- Work to do
Report how many lines of the records below contain the word "information". Give only the number.

- Listing
+++++

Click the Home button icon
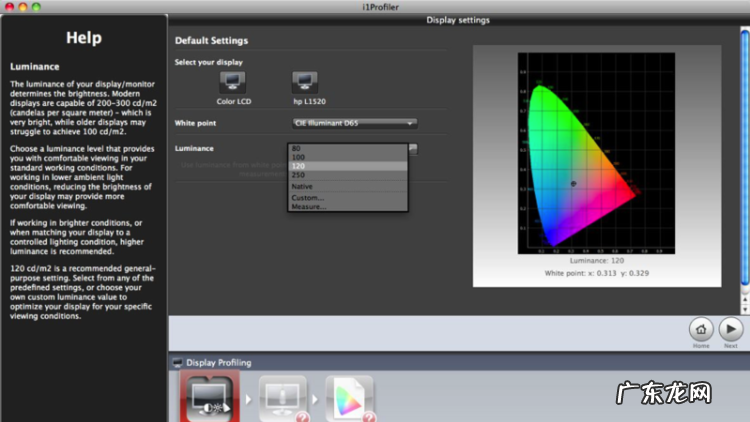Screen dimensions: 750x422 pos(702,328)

+++++

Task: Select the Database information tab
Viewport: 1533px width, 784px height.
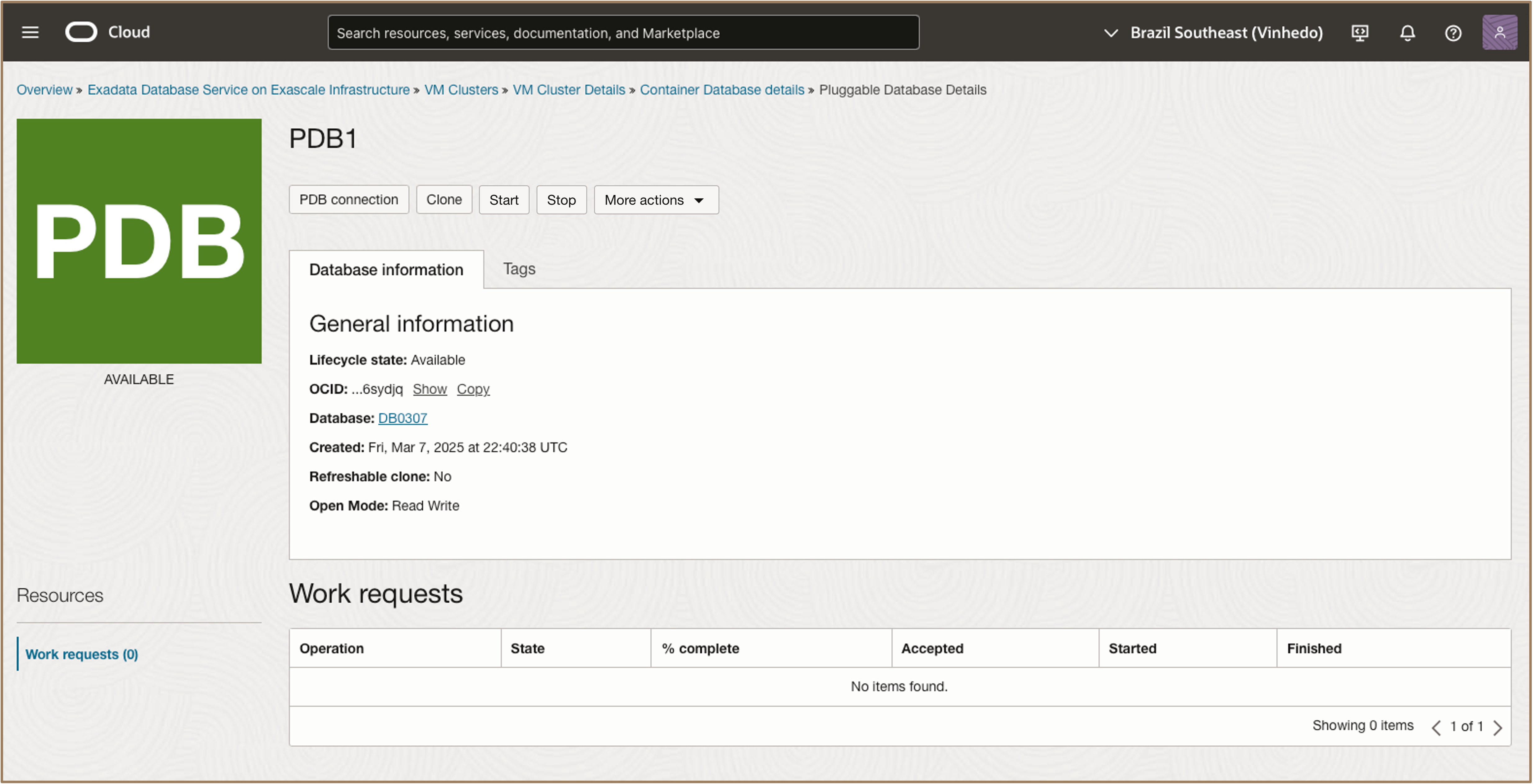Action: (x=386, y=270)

+++++

- Solution to this problem
1